═══ EXTRACTED TEXT

Pittsgrove Township is a township in Salem County, in the U.S. state of New Jersey. As of the 2020 United States census, the township's population was 8,777, a decrease of 616 (−6.6%) from the 2010 census count of 9,393, which in turn reflected an increase of 500 (+5.6%) from the 8,893 counted in the 2000 census.

Pittsgrove Township was formed by Royal charter on December 6, 1769 and was incorporated by an act of the New Jersey Legislature on February 21, 1798, as one of the initial group of 104 townships established in New Jersey. Portions of the township were taken on March 4, 1822, to form Centreville Township (which was restored in 1829 when the township was dissolved), on March 10, 1846, to form Upper Pittsgrove Township and on January 28, 1893, to form Elmer borough. The township was named for William Pitt, 1st Earl of Chatham, a supporter of the colonial cause.

Geography
According to the United States Census Bureau, the township had a total area of 45.75 square miles (118.50 km2), including 44.90 square miles (116.29 km2) of land and 0.85 square miles (2.21 km2) of water (1.87%).

Olivet (with a 2010 Census population of 1,408) is an unincorporated community and census-designated place (CDP) located within Pittsgrove Township.

Other unincorporated communities, localities and place names located partially or completely within the township include Alliance, Brotmanville, Centerton, Daretown, Greenville, Norma, Norma Station, Palatine, Parvin Lake, Rainbow Lake, Six Points, Union Grove, Upper Neck and Willow Grove.

The township borders the municipalities of Elmer Borough and Upper Pittsgrove Township in Salem County; Deerfield Township, Upper Deerfield Township and Vineland in Cumberland County and Franklin Township in Gloucester County.

Demographics

2010 census

The Census Bureau's 2006–2010 American Community Survey showed that (in 2010 inflation-adjusted dollars) median household income was $74,348 (with a margin of error of +/− $6,547) and the median family income was $83,564 (+/− $7,149). Males had a median income of $56,300 (+/− $5,678) versus $38,056 (+/− $6,727) for females. The per capita income for the borough was $28,606 (+/− $1,671). About 2.4% of families and 4.7% of the population were below the poverty line, including 5.0% of those under age 18 and 7.0% of those age 65 or over.

2000 census
As of the 2000 United States census there were 8,893 people, 3,020 households, and 2,422 families residing in the township.  The population density was .  There were 3,155 housing units at an average density of .  The racial makeup of the township was 88.14% White, 8.04% African American, 0.38% Native American, 0.58% Asian, 0.04% Pacific Islander, 1.29% from other races, and 1.52% from two or more races. Hispanic or Latino of any race were 3.41% of the population.

══════

• REQUIRED WORK: Please name the person Pittsgrove Township was named for, according to the Pittsgrove Township article.

═══ GIVEN ENTRIES

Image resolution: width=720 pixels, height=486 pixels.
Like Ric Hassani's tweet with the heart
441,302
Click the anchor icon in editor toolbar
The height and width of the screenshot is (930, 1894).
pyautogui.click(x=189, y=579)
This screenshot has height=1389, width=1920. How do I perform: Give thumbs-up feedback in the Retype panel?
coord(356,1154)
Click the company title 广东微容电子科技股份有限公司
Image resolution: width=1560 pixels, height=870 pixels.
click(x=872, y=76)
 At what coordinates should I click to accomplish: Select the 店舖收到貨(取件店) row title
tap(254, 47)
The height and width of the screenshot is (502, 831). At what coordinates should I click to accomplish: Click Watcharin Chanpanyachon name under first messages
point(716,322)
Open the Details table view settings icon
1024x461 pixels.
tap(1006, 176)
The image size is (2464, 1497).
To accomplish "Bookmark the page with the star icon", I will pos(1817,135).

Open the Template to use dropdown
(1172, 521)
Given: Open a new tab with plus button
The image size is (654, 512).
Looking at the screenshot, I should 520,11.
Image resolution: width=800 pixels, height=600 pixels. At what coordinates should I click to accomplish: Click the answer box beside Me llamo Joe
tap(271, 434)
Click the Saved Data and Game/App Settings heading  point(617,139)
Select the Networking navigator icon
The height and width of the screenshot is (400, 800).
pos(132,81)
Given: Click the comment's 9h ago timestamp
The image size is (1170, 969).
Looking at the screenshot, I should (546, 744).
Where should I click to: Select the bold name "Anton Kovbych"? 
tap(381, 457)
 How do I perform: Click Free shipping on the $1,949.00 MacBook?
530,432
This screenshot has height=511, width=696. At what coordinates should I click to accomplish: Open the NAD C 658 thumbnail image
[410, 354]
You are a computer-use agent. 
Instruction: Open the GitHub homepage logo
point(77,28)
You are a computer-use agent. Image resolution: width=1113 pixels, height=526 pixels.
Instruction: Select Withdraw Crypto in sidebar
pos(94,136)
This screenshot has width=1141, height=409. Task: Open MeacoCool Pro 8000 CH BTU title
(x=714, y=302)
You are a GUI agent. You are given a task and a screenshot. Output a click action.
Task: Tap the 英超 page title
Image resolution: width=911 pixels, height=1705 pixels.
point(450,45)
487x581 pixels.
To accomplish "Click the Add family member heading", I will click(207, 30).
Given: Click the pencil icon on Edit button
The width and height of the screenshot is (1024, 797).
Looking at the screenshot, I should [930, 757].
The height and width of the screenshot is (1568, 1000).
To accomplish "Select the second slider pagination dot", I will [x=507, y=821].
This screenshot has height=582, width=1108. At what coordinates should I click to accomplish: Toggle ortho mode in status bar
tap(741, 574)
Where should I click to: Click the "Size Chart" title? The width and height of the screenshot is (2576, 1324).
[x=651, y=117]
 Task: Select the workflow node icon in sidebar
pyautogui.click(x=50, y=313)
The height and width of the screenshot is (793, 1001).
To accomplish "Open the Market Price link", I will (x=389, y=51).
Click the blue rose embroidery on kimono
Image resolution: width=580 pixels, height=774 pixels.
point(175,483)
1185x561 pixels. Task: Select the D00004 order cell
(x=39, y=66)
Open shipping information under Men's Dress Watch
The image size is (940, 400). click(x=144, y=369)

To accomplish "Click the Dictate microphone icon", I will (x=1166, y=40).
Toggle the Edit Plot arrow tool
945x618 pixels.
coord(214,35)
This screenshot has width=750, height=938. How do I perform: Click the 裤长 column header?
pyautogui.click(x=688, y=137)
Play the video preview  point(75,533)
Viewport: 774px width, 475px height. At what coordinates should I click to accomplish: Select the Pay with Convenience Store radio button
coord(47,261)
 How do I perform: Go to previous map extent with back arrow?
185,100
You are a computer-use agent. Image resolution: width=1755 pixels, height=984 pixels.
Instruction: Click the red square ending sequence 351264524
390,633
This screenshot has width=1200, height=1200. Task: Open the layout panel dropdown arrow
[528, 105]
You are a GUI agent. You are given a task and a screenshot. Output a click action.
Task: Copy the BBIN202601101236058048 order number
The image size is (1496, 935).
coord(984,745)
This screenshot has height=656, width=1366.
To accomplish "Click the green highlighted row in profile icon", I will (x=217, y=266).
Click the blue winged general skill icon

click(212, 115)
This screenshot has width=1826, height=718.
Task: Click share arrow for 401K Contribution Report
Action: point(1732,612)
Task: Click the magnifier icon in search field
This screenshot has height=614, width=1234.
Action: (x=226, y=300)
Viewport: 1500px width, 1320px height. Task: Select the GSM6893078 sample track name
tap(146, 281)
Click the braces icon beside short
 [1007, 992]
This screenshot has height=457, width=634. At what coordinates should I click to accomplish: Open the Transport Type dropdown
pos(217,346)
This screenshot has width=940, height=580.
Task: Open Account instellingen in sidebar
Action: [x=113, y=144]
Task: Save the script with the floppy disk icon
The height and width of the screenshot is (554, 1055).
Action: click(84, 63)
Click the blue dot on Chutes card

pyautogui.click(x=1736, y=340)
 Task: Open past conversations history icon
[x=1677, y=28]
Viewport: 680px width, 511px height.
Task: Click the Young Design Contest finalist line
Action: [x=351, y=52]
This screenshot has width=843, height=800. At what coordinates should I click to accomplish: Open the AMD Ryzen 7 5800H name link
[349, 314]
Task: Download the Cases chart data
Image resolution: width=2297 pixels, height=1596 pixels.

══════

• RESPONSE TO THE TASK: William Pitt, 1st Earl of Chatham.